Total stocks in top shippers of the grain India, Thailand, Vietnam, Pakistan and the United States are likely to fall to 19 million tonnes by the second half of the year, from a peak of nearly 41 million tonnes in 2013, said Samarendu Mohanty, head of the social sciences division at the Philippines-based International Rice Research Institute.
“If we have a bad monsoon, with drought still persisting in many parts of Asia, the risk significantly increases in terms of price response,” Mohanty told Reuters in a telephone interview. Dwindling stockpiles could crimp volumes exporters are willing to ship abroad.
Although a severe El Nino is now fading, it has brought drought to swathes of Asia, drying irrigation channels and destroying crops. It has also stoked concerns on the strength of the South Asian monsoon due to start around June.
Export restrictions by major rice producers including India fed panic in the market in 2008, forcing big purchases by countries such as the Philippines that caused Asian benchmark prices to nearly triple to around $1,000 a tonne.
After that, consumers and exporters, mainly in Asia, rebuilt rice inventories to avoid another crisis, but Mohanty said stocks have been declining since 2013.
“Last year, nobody was panicking because they were sure that there's plenty of rice in the market if there's any shortfall. I think we don't have that luxury anymore this year,” he said.
The price of Thai 5-per cent broken rice touched an eight-month high of $378.50 a tonne in March, while Vietnam's own 5-percent broken rice last month rose to a 2-1/2-month peak of $385 a tonne.
Mohanty said India and Thailand, the world's top two exporters, would have combined stocks of around 16 million tonnes by the third quarter, around 70-per cent lower than levels in 2013.

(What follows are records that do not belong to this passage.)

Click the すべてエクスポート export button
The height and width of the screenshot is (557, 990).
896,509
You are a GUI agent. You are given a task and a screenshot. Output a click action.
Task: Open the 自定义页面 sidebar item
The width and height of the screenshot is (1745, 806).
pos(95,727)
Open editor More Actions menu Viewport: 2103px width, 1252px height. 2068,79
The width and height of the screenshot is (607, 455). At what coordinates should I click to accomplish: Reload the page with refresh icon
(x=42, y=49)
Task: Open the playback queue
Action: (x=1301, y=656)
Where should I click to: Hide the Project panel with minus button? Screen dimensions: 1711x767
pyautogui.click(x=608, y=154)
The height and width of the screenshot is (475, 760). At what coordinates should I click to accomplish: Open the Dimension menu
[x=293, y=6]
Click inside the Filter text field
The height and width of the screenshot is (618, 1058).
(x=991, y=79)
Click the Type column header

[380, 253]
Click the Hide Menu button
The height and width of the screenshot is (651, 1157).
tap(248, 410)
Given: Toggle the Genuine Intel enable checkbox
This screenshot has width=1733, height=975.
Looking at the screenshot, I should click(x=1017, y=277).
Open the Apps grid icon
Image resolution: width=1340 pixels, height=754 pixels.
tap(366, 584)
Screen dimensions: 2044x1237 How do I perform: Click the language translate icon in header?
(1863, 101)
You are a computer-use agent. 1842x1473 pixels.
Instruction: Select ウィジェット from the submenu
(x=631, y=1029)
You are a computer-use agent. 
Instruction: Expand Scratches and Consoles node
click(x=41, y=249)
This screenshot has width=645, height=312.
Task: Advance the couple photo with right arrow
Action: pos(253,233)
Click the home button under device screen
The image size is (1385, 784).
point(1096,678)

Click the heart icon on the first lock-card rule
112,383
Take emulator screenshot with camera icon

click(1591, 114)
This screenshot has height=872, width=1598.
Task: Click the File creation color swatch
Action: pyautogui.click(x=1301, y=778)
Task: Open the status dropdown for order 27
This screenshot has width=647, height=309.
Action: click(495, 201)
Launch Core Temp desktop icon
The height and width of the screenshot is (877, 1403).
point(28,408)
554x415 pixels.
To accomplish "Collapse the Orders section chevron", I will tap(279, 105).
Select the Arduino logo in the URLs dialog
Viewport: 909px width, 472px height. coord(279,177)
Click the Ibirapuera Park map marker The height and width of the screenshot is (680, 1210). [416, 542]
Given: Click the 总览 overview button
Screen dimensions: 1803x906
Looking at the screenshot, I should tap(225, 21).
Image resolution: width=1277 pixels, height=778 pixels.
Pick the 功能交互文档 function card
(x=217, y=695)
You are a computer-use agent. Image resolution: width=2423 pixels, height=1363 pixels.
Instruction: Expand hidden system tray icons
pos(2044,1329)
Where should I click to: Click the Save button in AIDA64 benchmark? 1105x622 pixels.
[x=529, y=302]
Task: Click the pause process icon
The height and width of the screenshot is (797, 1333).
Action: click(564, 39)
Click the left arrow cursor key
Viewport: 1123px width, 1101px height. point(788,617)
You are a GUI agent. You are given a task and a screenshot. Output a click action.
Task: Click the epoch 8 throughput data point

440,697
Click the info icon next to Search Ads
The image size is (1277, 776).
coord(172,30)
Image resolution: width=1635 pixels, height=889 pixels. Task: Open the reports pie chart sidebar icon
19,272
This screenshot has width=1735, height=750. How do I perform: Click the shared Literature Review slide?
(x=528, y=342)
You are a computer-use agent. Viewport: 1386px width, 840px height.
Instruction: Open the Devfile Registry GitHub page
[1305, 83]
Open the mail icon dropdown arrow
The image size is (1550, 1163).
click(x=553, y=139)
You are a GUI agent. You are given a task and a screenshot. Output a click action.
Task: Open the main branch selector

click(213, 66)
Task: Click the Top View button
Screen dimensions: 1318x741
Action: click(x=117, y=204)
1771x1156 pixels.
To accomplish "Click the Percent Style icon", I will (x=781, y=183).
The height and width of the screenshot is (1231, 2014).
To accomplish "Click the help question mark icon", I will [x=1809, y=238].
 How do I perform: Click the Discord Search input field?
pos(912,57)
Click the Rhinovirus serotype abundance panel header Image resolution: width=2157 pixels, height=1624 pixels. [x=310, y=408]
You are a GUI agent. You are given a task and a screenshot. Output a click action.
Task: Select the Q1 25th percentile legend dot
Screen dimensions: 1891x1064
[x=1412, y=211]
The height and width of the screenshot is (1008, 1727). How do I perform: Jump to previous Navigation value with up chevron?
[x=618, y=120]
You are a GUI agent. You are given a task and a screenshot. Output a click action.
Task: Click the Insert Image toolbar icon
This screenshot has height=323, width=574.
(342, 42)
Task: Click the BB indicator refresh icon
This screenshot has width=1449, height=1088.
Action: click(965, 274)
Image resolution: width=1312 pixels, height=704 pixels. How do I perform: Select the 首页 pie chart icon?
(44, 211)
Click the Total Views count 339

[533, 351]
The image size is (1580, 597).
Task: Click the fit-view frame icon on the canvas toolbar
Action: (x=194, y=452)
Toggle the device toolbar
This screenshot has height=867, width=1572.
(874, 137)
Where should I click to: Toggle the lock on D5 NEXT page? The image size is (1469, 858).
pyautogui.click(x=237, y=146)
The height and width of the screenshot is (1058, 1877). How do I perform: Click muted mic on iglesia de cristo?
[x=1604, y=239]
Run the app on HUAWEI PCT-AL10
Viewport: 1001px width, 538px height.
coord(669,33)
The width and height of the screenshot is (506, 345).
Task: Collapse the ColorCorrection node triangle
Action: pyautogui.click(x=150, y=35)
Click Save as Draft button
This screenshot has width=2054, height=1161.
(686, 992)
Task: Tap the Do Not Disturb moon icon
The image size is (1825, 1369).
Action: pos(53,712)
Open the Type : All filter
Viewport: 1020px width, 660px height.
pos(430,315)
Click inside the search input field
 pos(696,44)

That buffer will be much smaller than recent stock levels of 16.2 million tonnes for India and about 12 million tonnes for Thailand.
India will be “very cautious in exporting” if its rice output is hit by a weak monsoon, said Mohanty.
That could push big buyers such as the Philippines and Indonesia to accumulate the grain, a staple food for nearly half of the world's population, similar to what happened in 2008.
“We might see the same thing as we move forward and countries get scared about the weather situation around them," Mohanty said.
The Philippines is considering importing another 500,000 tonnes of rice this year to boost state reserve stocks.